Всякая жизнь абсурдна. Даже жизнь поэта. Особенно — жизнь поэта. Годы одиночества и внутренней опустошенности Бродского могли оказаться менее болезненными для него, найди он вместо премий и наград родственную душу. Он уважал многих людей и относился с большой теплотой ко многим из своих многочисленных знакомых, но всегда была преграда в той или иной форме (несоответствие масштабов таланта, внутренней свободы и страстности), которая не давала возникнуть настоящей близости, способной заполнить брешь одиночества. Слишком много было деталей, иногда абсурдных, которые разделяли и отдаляли его от окружения. А жизнь, как известно, состоит из деталей. Лишь иногда эти детали как-то чудесно сходятся и соединяются в одно целое. Как бы проясняют его.

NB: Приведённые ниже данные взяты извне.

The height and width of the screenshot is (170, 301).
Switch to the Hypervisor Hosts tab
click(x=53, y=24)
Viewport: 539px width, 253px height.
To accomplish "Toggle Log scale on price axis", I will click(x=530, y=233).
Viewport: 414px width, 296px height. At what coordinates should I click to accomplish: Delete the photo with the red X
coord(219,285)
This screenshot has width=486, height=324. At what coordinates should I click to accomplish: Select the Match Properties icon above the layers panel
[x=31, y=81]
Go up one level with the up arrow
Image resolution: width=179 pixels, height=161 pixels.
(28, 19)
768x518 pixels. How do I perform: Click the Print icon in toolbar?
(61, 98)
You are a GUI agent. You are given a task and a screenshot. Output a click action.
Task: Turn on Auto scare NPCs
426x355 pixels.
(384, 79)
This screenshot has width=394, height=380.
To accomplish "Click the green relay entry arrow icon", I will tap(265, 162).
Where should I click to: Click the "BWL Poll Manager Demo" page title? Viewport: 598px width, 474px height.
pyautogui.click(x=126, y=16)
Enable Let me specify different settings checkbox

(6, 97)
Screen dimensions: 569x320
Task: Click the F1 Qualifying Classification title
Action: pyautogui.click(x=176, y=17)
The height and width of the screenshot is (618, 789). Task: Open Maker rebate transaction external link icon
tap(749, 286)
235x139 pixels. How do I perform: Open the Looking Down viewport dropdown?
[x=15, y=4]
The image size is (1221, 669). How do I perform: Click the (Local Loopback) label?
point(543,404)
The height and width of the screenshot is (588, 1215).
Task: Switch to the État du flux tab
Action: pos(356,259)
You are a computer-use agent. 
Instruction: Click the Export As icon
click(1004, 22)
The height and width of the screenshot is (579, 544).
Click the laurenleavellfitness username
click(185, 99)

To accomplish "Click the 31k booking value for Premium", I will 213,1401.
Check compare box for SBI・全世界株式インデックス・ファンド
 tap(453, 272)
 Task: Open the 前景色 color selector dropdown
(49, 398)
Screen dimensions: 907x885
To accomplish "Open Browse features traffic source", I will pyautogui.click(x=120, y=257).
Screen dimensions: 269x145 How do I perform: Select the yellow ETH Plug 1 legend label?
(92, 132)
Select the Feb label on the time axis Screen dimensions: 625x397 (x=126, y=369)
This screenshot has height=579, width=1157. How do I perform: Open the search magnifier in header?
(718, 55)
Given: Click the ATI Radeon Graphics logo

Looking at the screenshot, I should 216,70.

Много лет спустя после смерти Иосифа Бродского я была в Москве. Там я встретилась с человеком, которого считаю великим поэтом — лучшим поэтом, пишущим на русском языке, да и не только на русском. Совершенно неожиданно для себя я заметила, что он достал сигарету из пачки «Кент» и оторвал от нее фильтр. «Почему?» — спросила я его. «А они слишком слабые», — было мне ответом. Дмитрий Мельников живет и пишет в Москве, но, так же как Иосиф Бродский, служит Слову в его истинном, первоначальном смысле. Детали сходятся в одно целое и уничтожают абсурд. «Война была делом жизни, поэзия — дело смерти...» — это слова Мельникова. И действительно — разве жизнь и поэзия и война и смерть не одно и то же дело поэта? Я знаю, что они подружились бы — Бродский и Мельников. Я знаю, что им было бы о чем поговорить. Мельников заслуживает отдельного и более тщательного внимания и рассмотрения. Будь Бродский жив сегодня, он не поскупился бы на похвалы и со всей щедростью, присущей гениям, наделил бы своего равного, а возможно, даже лучшего современника вниманием и любовью. Бродский был щедрым человеком, он искренне радовался настоящим успехам другой, родственной души и не боялся громко заявлять об этом. Естественно, а как же еще преодолеть и победить мелочную абсурдность этой жизни!